Goal:
In the forum reply about the first BZ, what does the Gamma point mean?

Document extract:
»»
[Pw_forum] What's meaning of the origin of the first BZ and which planes are corresponding to it in the real lattice space?

degironc degironc at sissa.it
Fri Apr 27 10:10:50 CEST 2007


BZ has to do with the symmetry properties of a lattice (described by a 
infinite discrete-translation group).
k points in the BZ label possible periodicity of wfc, phonons, or other 
function defined for this lattice.
They give you the complex phase factor involved in a discrete lattice 
translation.
Gamma points means that all these phase faqctors are equal to 1... why 
do you want to see it as a plane in real space?
Any how if you want to see it pictorially the question is: find the set 
of points in real space such that the accumulated phase shift is pi !
Start with a small k vector and approach gamma ... what happens to the 
plane?
««
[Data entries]
»»
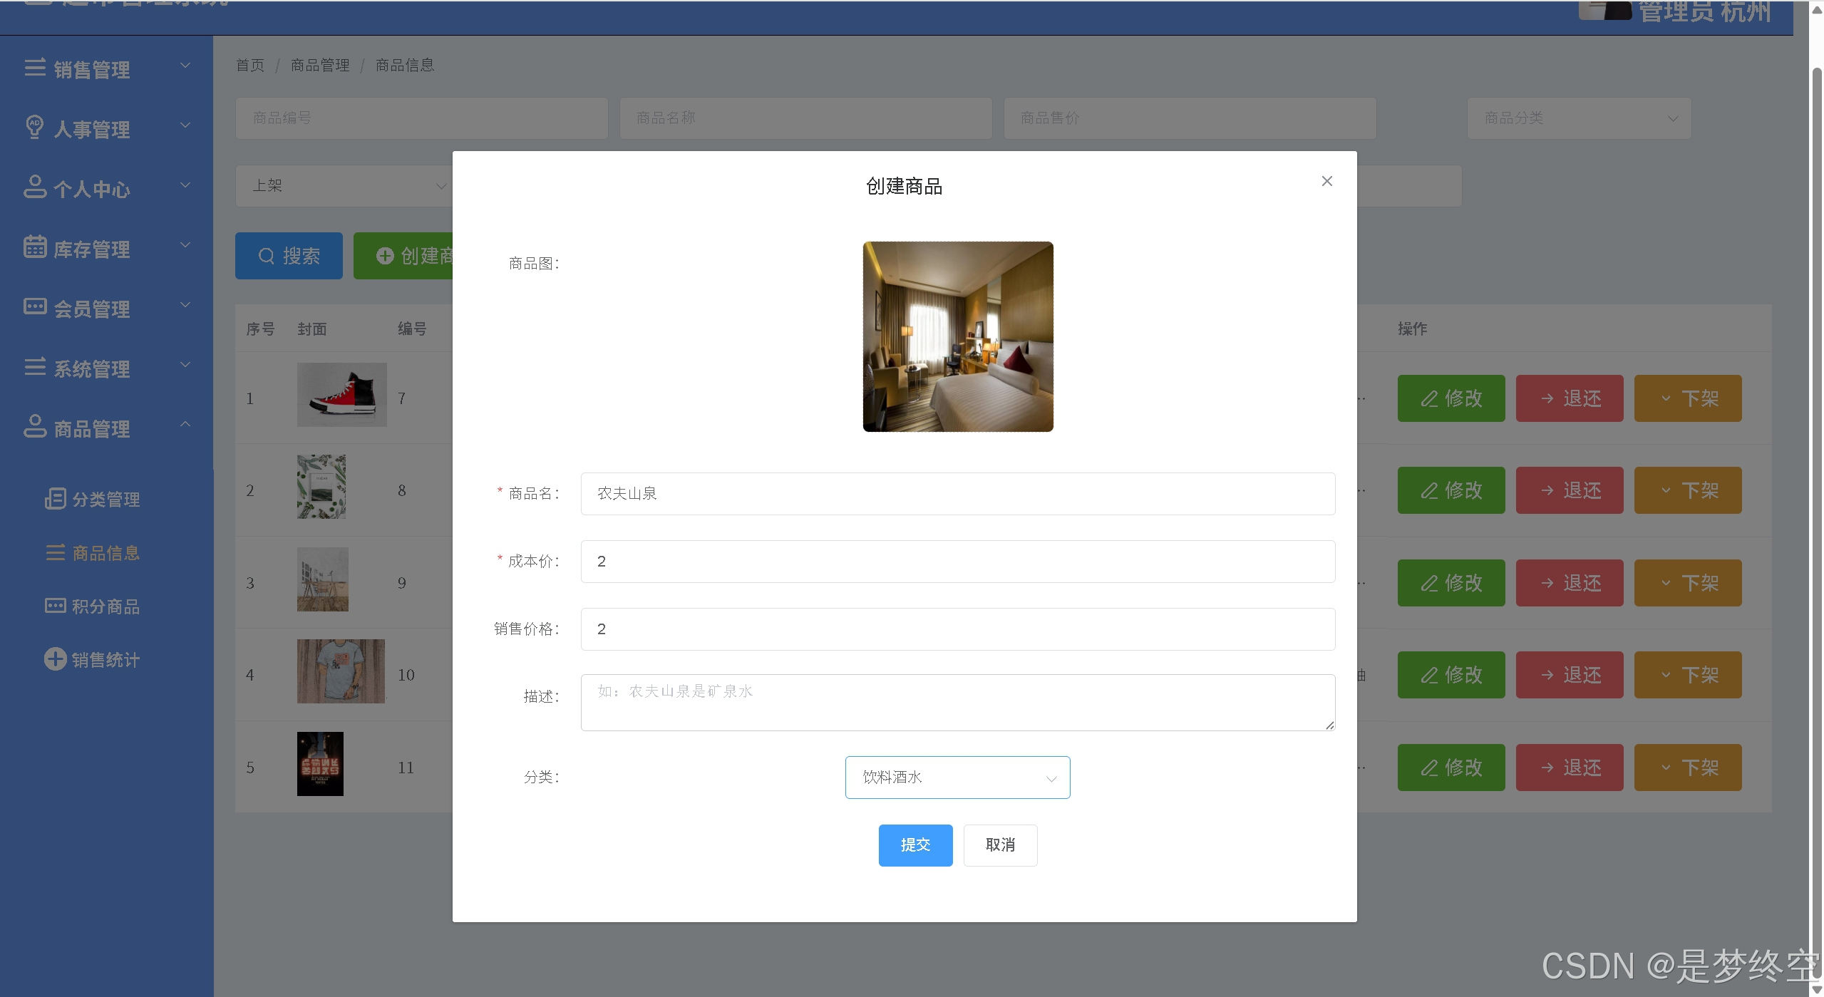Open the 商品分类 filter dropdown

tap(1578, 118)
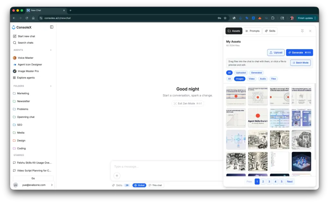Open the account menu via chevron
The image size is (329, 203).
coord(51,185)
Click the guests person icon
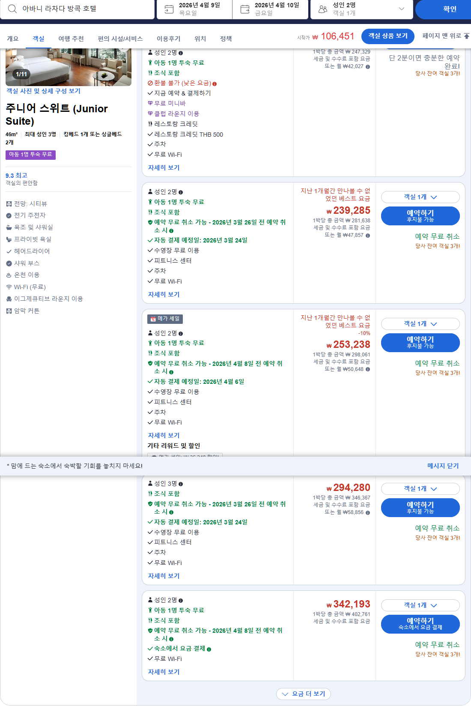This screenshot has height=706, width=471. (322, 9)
««
Response:
It means that all the complex phase factors involved in a discrete lattice translation are equal to 1.